In the midst of a waste of unswept snow across the hill behind Oakby Hall, there was a large old house, originally of something the same square and substantial type, but of more ambitious architecture, for there were turrets at the four corners, overgrown and almost borne down by enormous bushes of ancestral ivy; while the great gates leading to the stables were of fanciful and beautiful ironwork, now broken and falling into decay. Great tree-trunks lay here and there on undulating slopes, the shrubberies flung wild branches over the low stone wall dividing them from the park, where a gate swung weakly on its hinges. There were few tall trees, but litre and there along the drive a solitary beech of great size and beauty suggested the course of an avenue once without its equal in the country round. An old man was feebly sweeping away the snow in front of the house, and a gentleman stood smoking a cigar on the steps – a slenderly-made man, with a delicate, melancholy face, and a pointed grey beard, dressed in a shabby shooting-coat. His eyes turned from the slow old sweeper, past the relics of the avenue, to a ruinous-looking lodge, the chimneys of which sent no smoke into the frosty air.
Mr Seyton of Elderthwaite was used to these signs of adversity, but to-day he was struck by them anew, for he was wondering how they would look in the eyes of a stranger. Oakby, with its strict laws, its rough humours, its ready-made life, would be a strange experience to its foreign heir. What would Elderthwaite, with ruined fortunes and blighted reputation be to a petted and prosperous girl, brought up by gentle, religious women, in all the proprieties and sociabilities of well-to-do country villa life? What would his daughter say to the home she had left as a child, and had never seen since?
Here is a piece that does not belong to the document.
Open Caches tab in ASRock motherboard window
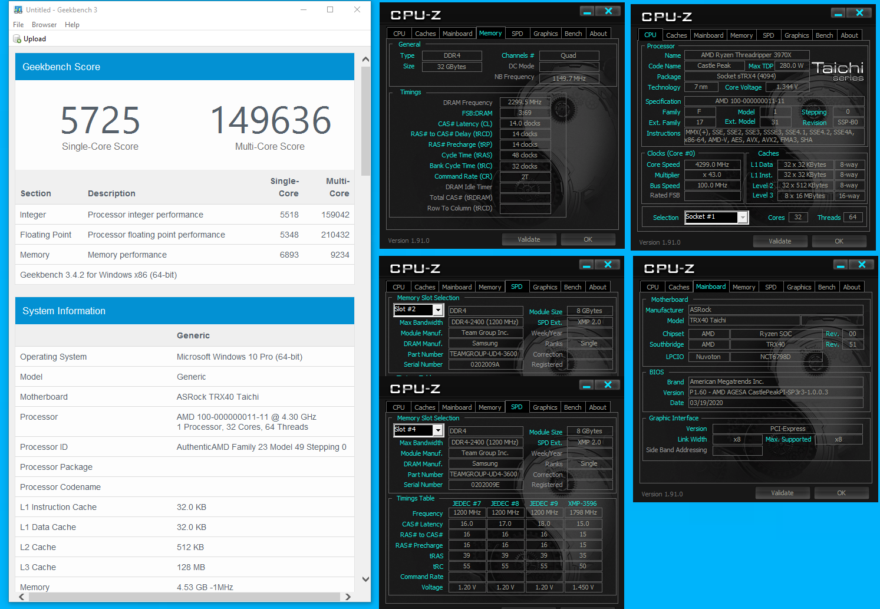This screenshot has width=880, height=609. 678,287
The Seytons were a family of older standing in the county than the Lesters, and had once been of superior fortune. At present their condition was, and rightly, very different. The Lesters, with many shortcomings, had been men who, on the whole, had endeavoured to do their duty in their station, and had governed their tenants, brought up their children, attended to public business, and managed their own affairs in an honest and right-minded, if not always in a very enlightened fashion.
But the Seytons had had a bad name for generations. It is true that no tales of wild and picturesque wickedness were told of the present head of the house, such as had made his father’s name a bye-word for harshness and violence, and for all manner of evil living; but the family traditions were strong against him; he inherited debt and a dishonoured name, and, alas! with them the tendencies and temptations that had brought them about. He had looked with bitter, injured eyes at the timber that was sold for his father’s gaming debts; but many a noble tree fell to pay his own, before he married a girl, innocent, high-minded, and passionate-tempered.
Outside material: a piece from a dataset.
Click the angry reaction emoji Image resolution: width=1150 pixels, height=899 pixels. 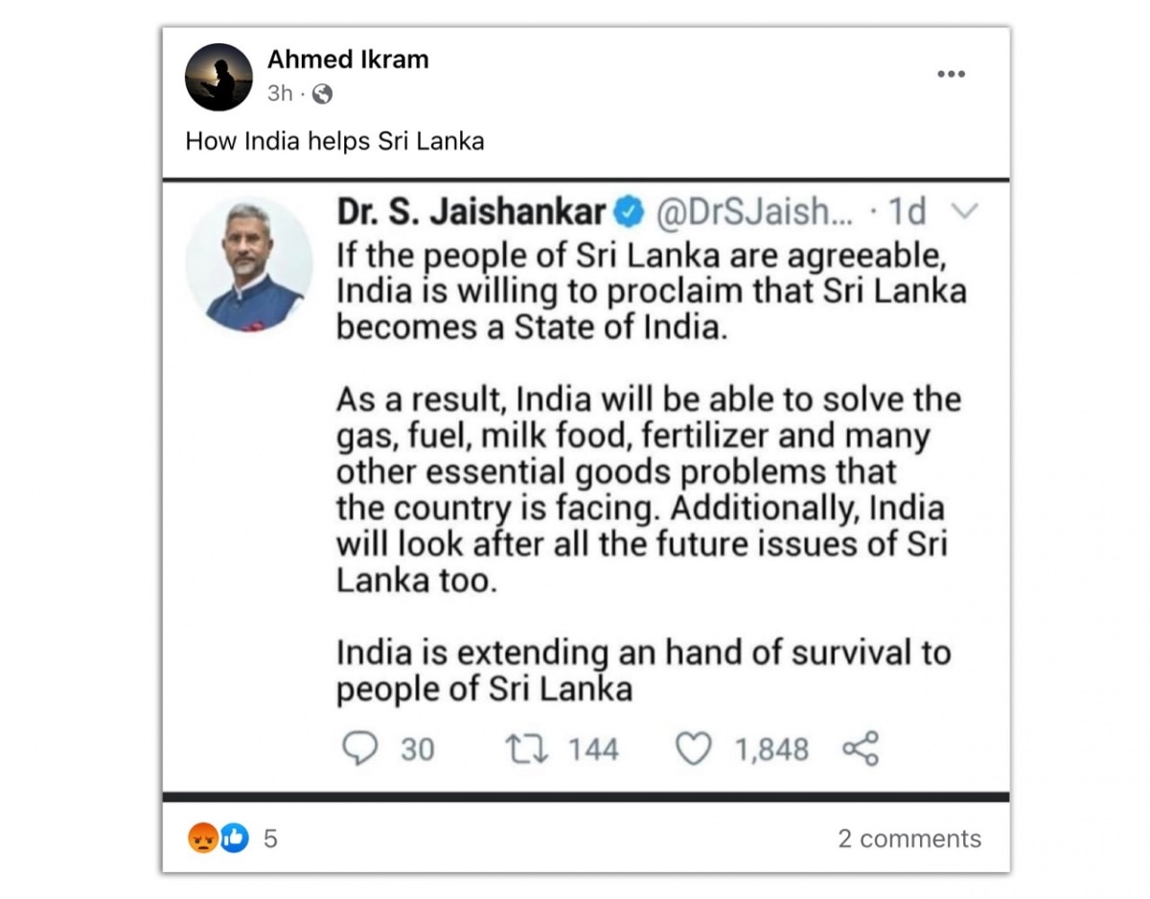[x=202, y=839]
It was a very unhappy marriage, and Mr Seyton never forgave his wife for her broken heart, nor himself for breaking it. When she died, her relations took away her daughter, pledging themselves to provide for her, if she were left undisturbed in their hands. The father had enough to do with his sons. The eldest, Roland, was a fine, handsome fellow, and began life with the sad disadvantage of being expected to go wrong. He got a commission, but during the short intervals that he spent at home, was personally unpopular.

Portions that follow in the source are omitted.